The Rolo product was developed in England by Mackintosh's, (later Rowntree-Mackintosh), simply a combination of caramel and a chocolate coating. Rolo was launched in the United Kingdom in 1937.

In 1956, the New England Confectionery Company acquired a licence to produce Rolos in the US. In 1969, the licence for US manufacturing was acquired by the Hershey Company.

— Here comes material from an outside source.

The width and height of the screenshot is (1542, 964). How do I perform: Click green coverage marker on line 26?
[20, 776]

In 1988, the Nestlé company acquired Rowntree and its brands, including Rolo. There have now been Rolo biscuits, ice-cream, muffins, birthday cake, desserts, cake bars, doughnuts, mini Rolos, big Rolos (all of which use the same type of caramel), yogurts, and Easter eggs made. In May 2011, McDonald's combined chocolate pieces and caramel sauce with their soft-serve McFlurry product to simulate the Rolo flavour profile in a cross-branded product. In December 2018, Walmart began selling Rolo ice cream cones and ice cream sandwiches in their stores.

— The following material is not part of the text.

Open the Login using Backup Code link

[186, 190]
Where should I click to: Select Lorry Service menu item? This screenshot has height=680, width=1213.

In the UK, Rolos are produced at Nestlé's Halifax factory in West Yorkshire.

== Advertising ==
In 1996, the Rolo advertisement "Elephant" won the Grand Prix in the section Film Lions at the Cannes Lions International Advertising Festival. In the advertisement, an elephant gets fooled by a young boy and decades later takes revenge, referring to the saying "elephants never forget".

From 1980 to 2003, Rolo was advertised with the slogan "Do you love anyone enough to give them your last Rolo?"